The ability to track data, trends and sales using SaaS is an important benefit too, notes Martell. For the wine merchants and specialist spirits retailers Bevica works with, who sell across multiple brands, Bevica enables them to internally report on the profitability of each brand and “learn for themselves, and to report back to the brand owners”, Martell adds.

“We have the capability to track sales, products, even costs in the system to particular brands. So let’s say someone’s selling a particular brand of gin, they can do a P&L [profit and loss] by that brand so they can see how profitable for them it is, and they can then report back to the brand name and say: ‘We want a bit more locked-in contribution from you or your pricing; these need to come down’.”

Tracking data

For distilleries, Proofworks’ Hollands says tracking data using SaaS technology is also an intuitive way to communicate a producer’s sustainable efforts.

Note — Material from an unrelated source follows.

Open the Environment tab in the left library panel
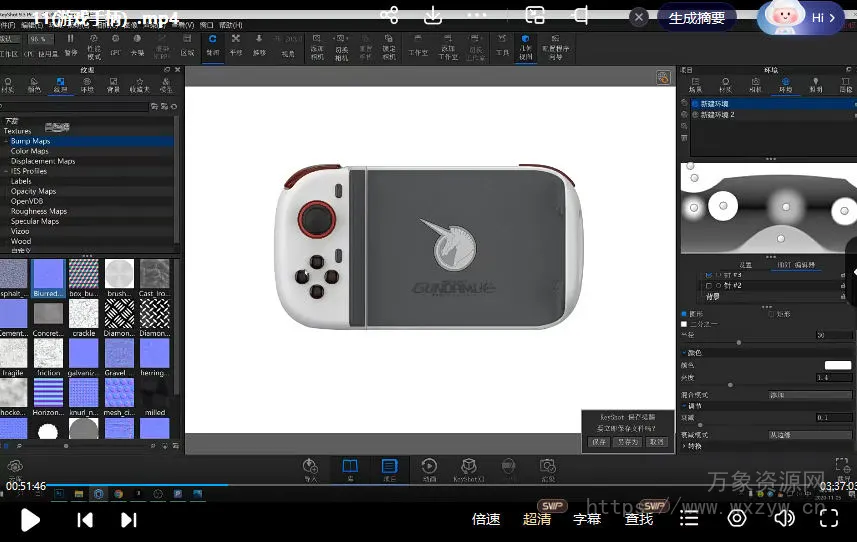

As a topic that is being increasingly scrutinised by both the trade and consumers, he believes it is all the more reason for companies to think seriously about how SaaS can elevate their ways of working.

“The focus on sustainability goals today means spirits businesses need robust data that stands up to stakeholder and consumer scrutiny when making public sustainability statements,” he adds. “Our Proofworks platform can provide crucial data on sustainability metrics such as energy and water usage. We’re at a key milestone in the digitalisation of the spirits sector.

“The landscape as we know it is at a point of significant change, and we’re laying the foundations for brands to solve current challenges and unlock future opportunities. We’re supporting the industry in implementing proven technologies that deliver the kind of transformation the industry needs to protect brand heritage while embracing exciting new innovations.”